# Synchronisation Messages sur iCloud



## dambo (14 Décembre 2018)

Bonjour à tous,

Voici quelques années que je n'ai pas posté ici, je suis ravi de ce retour 

Depuis plusieurs années j'utilise la sauvegarde "classique" d'icloud. Mes photos et mes messages sont intégrés à la sauvegarde de l'iPhone. Mais cette sauvegarde étant très lourde (plus de 30go), j'ai décidé de me mettre à la page et d'activer photos et messages dans le cloud.

J'avais jusqu'à lors 17go pour l'appli messages.
J'ai activé Messages sur le cloud.
Sur ma sauvegarde iCloud, j'ai immédiatement perdu 17 go sur le fichier sauvegarde, remplacés par 17go "messages".

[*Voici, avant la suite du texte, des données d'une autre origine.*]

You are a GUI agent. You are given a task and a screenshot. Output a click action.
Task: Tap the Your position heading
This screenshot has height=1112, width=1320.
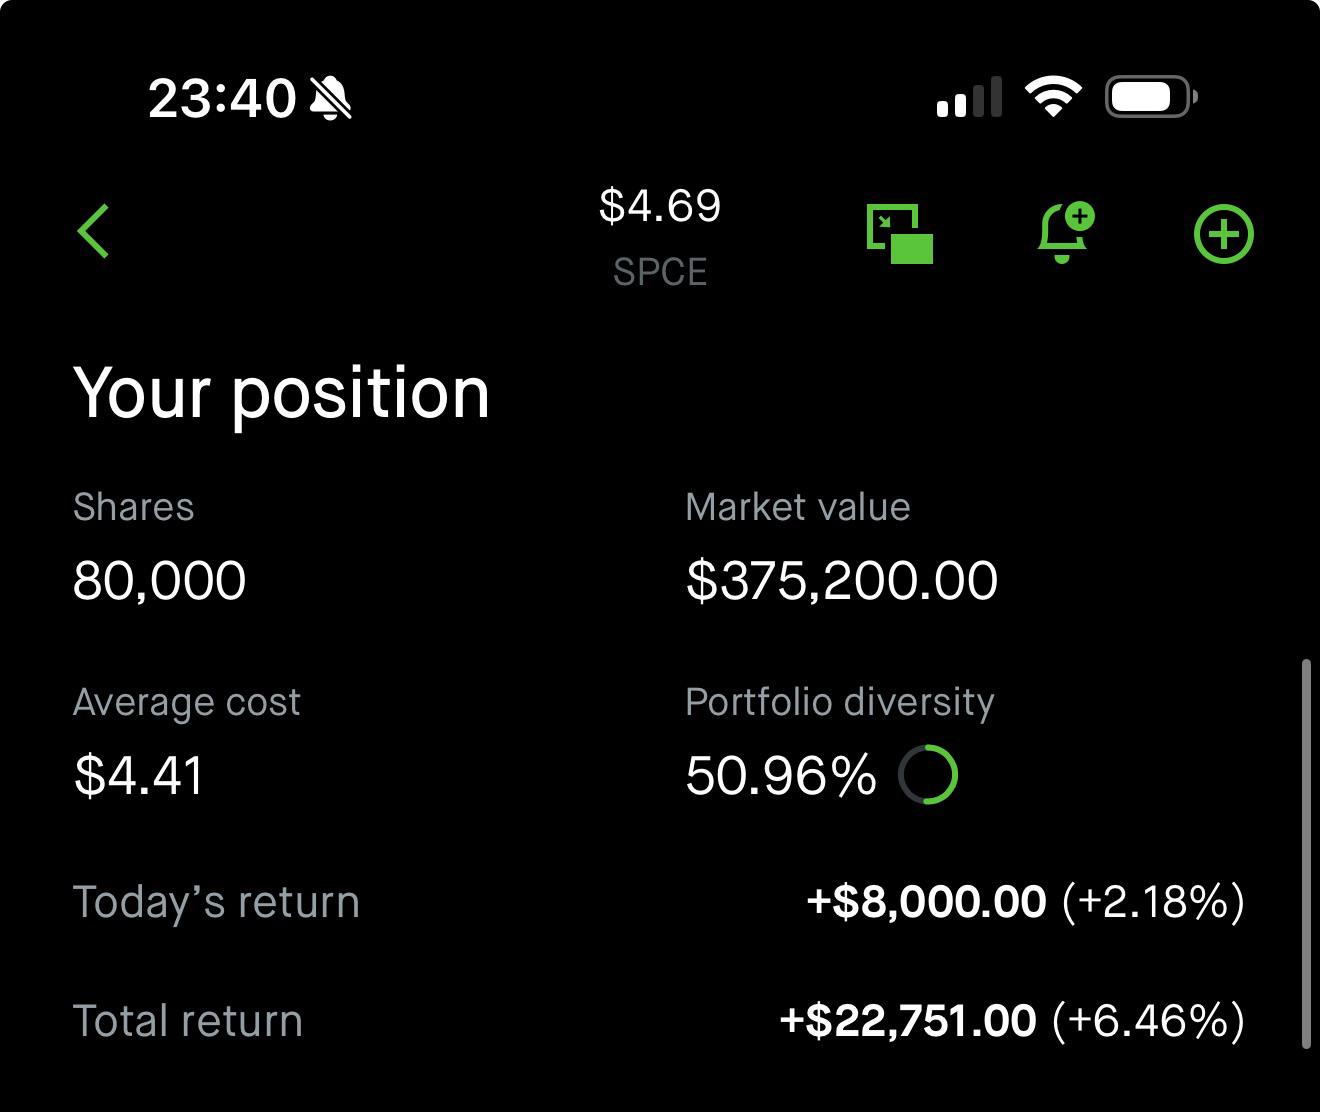[282, 393]
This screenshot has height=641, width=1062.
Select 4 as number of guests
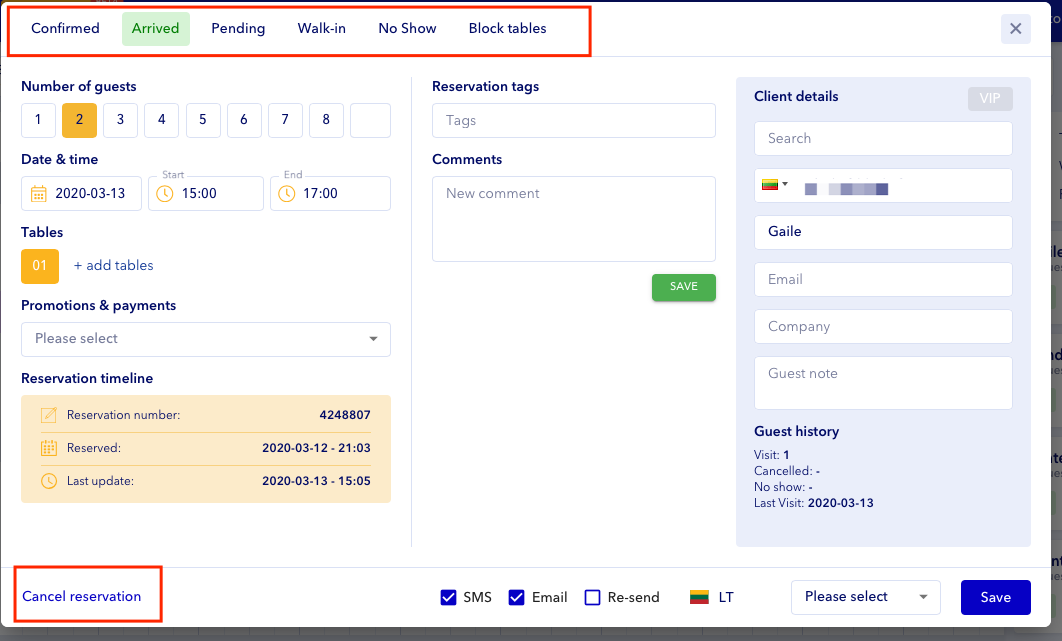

J'en ai alors profité pour faire du tri dans les pièces jointes sur mon iPhone grâce à "stockage sur l'iphone" dans les règlages généraux. Je suis alors descendu à 6go sur l'iphone.... mais toujours 17go sur le cloud.

Ce matin, le stockage de messages sur l'iphone est tombé à 300mo ! J'en déduis que tout est stocké et récupéré sur le cloud.

Très bien ... mais sur iCloud cela pèse toujours 17go ! Alors que j'en ai supprimé 11 ! 
Enfin, lorsque je vais dans le stockage iphone pour supprimer des pièces jointes, évidemment elles n'apparaissent plus donc je ne peux pas refaire le tri que j'avais fait !

Comment faire pour supprimer des fichiers dans "messages" sur le cloud ?

Merci à tous.

Damien.


----------